*What you will do*.
Starting with the line containing "For every named" and going on through the line containing "Products (193, 23)", return the lines of the data below exactly, and only those.

*Records for processing*.
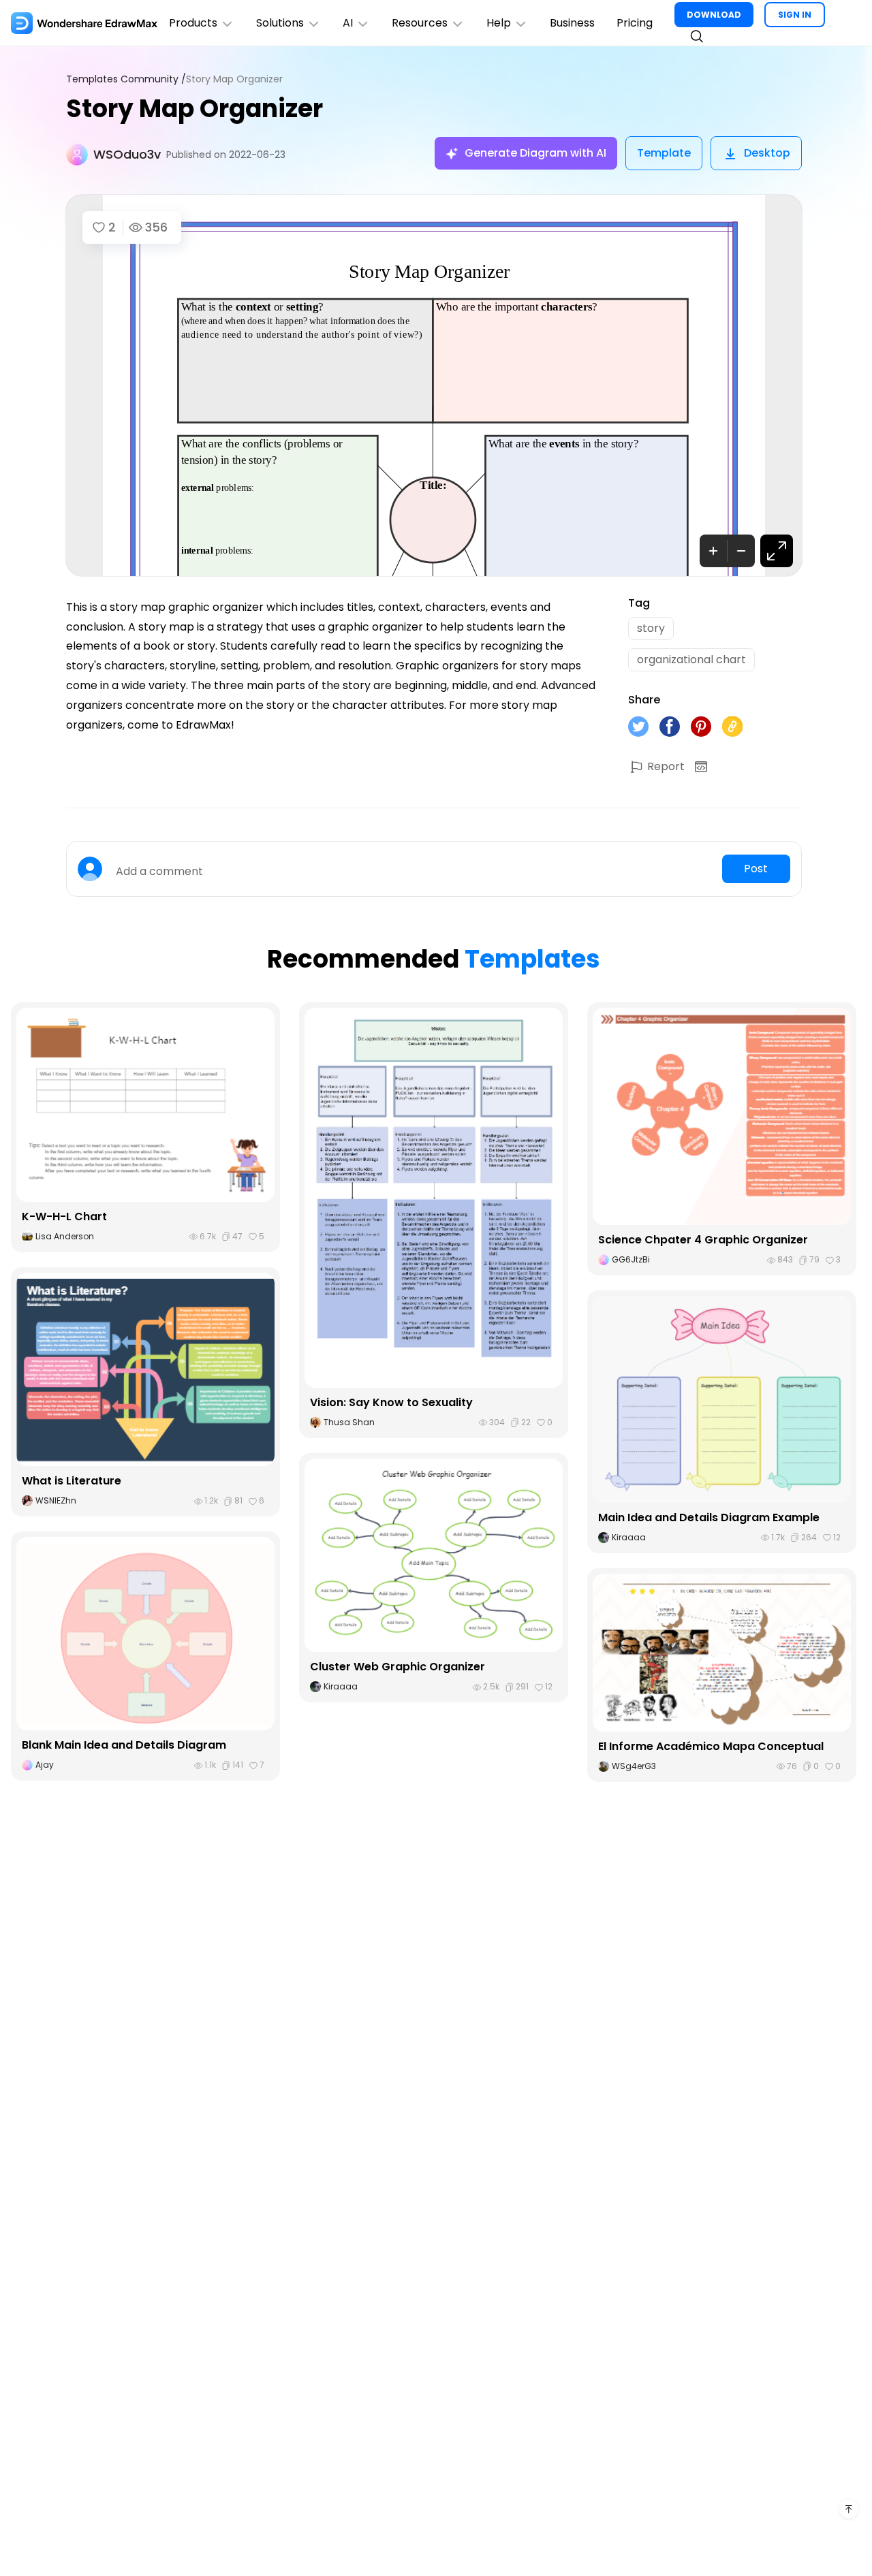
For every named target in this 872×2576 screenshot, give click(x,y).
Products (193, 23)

==

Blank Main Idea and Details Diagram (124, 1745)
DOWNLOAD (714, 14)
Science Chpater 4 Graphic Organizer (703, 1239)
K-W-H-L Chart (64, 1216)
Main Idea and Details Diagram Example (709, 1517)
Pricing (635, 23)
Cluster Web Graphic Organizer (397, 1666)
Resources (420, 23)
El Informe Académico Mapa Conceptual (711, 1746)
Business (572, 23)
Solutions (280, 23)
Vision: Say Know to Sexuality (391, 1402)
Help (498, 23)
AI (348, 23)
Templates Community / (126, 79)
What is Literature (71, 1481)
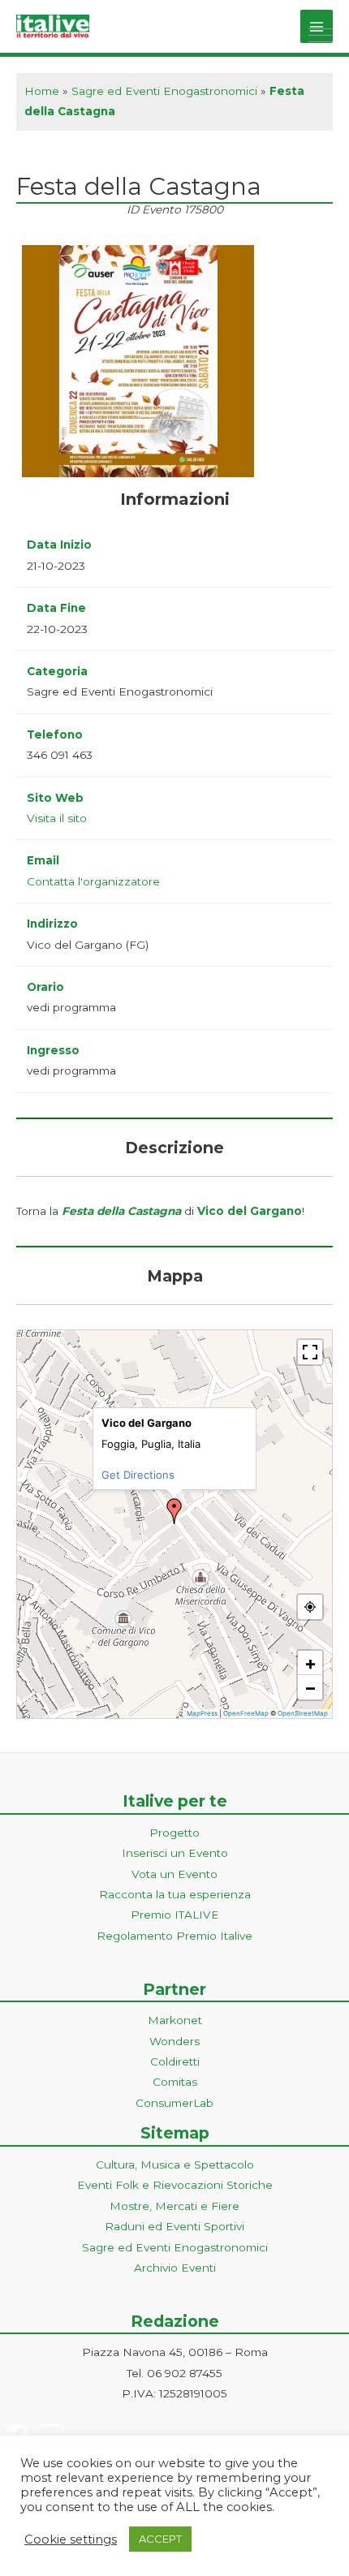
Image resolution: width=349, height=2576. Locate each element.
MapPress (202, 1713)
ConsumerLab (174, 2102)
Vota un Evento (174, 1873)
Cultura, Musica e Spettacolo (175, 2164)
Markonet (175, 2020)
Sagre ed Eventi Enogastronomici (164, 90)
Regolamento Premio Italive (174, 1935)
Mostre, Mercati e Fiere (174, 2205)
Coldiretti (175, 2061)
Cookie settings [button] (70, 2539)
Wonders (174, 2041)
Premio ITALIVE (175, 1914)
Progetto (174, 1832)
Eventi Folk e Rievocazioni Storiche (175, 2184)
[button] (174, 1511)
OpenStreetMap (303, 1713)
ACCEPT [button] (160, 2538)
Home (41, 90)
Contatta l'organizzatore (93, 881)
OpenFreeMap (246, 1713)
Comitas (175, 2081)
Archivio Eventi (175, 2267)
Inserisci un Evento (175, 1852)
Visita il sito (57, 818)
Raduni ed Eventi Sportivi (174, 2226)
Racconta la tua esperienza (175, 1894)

==

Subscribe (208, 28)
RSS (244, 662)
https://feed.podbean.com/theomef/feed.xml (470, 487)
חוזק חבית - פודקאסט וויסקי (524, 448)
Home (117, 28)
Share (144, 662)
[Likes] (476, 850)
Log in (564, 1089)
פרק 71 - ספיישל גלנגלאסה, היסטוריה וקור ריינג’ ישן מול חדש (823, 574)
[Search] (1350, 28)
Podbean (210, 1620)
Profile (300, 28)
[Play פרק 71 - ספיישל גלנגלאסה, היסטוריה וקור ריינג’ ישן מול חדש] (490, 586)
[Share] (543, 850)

*Solved exercise*.
For every named target in this 872×2576 screenshot, give click(x,y).
Products (193, 23)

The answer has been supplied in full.